Clammers hit the low-tide line as they search for razor clams on the beach near Grayland State Park in 2015. A study found state beaches eroded at a record pace last year.
Clammers hit the low-tide line as they search for razor clams on the beach near Grayland State Park in 2015. A study found state beaches eroded at a record pace last year. Staff file, 2015

Beaches along Washington’s coast eroded at a record pace during the 2015-16 El Niño season.

That’s the conclusion of a study released Tuesday in the journal Nature Communications.

U.S. Geological Survey scientists and their colleagues say the most recent El Niño climate event was one of the most powerful in the past 145 years.

“The winter wave energy equaled or exceeded measured historical maximums along the U.S. West Coast, corresponding to extreme beach erosion across the region,” said survey geologist Patrick Barnard.

El Niño is the term used when ocean temperatures are higher than normal.

USGS scientists and their colleagues investigated 29 beaches along the West Coast, including three in Washington: North Beach, Grayland Plains and Long Beach.

The researchers found that winter beach erosion was 76 percent above normal, the highest ever recorded. Washington saw a two-fold increase in erosion over the 2014-15 season.

California got the worst of it, with most of its beaches eroded beyond historical extremes.

The Pacific Ocean has just finished a La Niña season, when ocean temperatures fall below average.

While the 2015-16 El Niño pounded the coast with waves, it brought little rain to drought-starved California. This winter made up for that with record-breaking rains and snow.

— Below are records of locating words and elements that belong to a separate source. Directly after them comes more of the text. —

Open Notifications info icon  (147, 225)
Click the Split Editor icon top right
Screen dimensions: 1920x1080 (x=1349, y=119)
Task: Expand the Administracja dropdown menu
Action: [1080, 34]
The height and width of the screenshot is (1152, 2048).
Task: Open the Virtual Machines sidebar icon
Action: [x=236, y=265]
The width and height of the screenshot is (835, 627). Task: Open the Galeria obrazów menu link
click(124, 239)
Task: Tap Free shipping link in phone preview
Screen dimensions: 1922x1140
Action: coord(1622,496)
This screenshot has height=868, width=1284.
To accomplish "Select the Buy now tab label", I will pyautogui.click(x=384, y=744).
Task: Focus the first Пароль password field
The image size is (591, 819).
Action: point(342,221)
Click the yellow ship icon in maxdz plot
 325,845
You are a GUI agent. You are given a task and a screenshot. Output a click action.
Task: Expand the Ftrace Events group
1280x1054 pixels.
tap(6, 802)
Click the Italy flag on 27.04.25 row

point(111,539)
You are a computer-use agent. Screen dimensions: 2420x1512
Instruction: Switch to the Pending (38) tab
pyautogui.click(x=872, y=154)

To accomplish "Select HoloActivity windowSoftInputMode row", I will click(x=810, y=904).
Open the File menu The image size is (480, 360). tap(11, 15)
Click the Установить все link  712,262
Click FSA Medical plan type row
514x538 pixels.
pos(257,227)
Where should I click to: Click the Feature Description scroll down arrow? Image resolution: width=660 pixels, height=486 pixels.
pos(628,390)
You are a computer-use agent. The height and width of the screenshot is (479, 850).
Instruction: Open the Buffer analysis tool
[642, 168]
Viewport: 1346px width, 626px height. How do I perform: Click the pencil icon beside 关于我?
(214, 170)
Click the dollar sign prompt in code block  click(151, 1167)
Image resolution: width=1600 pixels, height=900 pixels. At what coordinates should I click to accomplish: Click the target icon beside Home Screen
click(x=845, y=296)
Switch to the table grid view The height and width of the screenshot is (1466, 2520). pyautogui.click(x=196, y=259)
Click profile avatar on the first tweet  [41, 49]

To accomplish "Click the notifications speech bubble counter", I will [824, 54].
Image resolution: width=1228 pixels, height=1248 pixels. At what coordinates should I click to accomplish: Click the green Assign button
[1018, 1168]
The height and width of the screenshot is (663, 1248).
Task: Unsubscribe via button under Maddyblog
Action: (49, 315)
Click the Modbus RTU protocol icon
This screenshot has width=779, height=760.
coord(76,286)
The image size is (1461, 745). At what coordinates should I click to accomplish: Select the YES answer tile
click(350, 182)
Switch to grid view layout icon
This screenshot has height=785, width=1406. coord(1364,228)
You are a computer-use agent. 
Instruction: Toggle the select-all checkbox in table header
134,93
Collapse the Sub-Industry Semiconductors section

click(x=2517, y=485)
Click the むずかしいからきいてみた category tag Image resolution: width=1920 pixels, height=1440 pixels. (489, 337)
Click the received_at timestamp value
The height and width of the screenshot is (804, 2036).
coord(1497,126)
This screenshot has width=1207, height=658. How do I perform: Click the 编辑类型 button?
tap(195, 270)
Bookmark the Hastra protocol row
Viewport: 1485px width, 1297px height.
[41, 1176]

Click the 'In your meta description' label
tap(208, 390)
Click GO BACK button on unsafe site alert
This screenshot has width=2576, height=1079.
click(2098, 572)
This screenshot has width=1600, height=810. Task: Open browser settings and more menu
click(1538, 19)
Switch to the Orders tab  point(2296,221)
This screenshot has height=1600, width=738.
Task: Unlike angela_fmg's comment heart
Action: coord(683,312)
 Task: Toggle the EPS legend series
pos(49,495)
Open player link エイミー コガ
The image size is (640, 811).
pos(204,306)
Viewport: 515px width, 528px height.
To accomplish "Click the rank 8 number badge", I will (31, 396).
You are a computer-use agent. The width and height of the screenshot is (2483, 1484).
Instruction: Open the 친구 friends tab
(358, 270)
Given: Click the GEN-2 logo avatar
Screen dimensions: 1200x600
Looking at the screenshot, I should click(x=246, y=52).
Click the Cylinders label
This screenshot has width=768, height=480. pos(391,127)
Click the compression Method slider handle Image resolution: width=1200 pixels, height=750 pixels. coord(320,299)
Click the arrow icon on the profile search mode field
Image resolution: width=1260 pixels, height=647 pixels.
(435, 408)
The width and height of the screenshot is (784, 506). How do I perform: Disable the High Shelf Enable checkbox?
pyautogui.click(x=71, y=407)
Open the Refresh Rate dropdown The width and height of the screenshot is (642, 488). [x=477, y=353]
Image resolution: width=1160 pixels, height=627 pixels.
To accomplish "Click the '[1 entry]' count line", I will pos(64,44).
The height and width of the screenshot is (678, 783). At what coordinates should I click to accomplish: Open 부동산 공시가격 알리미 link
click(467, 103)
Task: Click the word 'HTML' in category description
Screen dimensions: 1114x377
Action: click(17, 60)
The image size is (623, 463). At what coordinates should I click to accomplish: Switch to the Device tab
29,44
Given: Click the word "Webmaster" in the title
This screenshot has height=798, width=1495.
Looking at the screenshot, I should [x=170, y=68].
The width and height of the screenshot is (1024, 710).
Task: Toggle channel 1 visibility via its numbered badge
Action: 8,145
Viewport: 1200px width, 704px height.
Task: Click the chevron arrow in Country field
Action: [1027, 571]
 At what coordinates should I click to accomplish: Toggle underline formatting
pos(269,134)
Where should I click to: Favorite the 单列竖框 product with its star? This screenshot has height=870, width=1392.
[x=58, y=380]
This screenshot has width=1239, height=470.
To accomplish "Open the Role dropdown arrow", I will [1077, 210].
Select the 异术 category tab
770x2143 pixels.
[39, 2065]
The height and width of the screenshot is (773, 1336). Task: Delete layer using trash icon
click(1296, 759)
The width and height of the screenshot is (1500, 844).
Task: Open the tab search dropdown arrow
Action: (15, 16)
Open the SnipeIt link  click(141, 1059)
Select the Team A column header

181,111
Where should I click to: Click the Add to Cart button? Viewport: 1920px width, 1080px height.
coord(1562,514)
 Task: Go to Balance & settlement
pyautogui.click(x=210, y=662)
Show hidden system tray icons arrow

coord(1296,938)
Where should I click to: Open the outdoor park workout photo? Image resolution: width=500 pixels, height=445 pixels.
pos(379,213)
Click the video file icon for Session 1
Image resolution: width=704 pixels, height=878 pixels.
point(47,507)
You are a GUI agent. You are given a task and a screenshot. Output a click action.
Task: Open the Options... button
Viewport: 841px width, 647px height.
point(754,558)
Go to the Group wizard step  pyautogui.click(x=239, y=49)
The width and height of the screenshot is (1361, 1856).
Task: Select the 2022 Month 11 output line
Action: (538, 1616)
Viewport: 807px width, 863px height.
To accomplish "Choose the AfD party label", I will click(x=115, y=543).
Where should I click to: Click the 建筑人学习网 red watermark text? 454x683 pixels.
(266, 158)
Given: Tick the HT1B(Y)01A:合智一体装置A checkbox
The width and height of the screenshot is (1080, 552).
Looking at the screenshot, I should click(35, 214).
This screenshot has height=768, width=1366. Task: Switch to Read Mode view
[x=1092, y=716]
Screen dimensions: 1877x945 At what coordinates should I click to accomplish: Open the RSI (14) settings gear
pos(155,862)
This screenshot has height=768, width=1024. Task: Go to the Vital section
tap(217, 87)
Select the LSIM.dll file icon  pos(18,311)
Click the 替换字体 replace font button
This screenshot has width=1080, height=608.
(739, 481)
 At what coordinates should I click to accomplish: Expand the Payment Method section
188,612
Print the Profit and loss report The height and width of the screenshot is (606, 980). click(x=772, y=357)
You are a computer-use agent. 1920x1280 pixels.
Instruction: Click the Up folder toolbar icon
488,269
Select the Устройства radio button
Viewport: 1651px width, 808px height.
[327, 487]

That might mean good news for beaches. Rivers bring sediment into the ocean which, in turn, replenish beaches that experience normal winter erosion.

Although Washington beaches did not see the extreme erosion that California beaches did, they had significant retreat, said study co-author and Oregon State University coastal hazards expert Peter Ruggiero.

“We’re not completely recovered yet, and it may take years for some beaches to build back up,” Ruggiero said. “After the 1997-98 El Niño, it took some beaches a decade to recover.”

The authors of the study made 3D surface maps and cross-shore profiles of the 29 beaches using aerial lidar (light detection and ranging), GPS topographic surveys and direct measurements of sand levels.

They combined the information with wave and water-level data collected at the beaches from 1997 to 2016.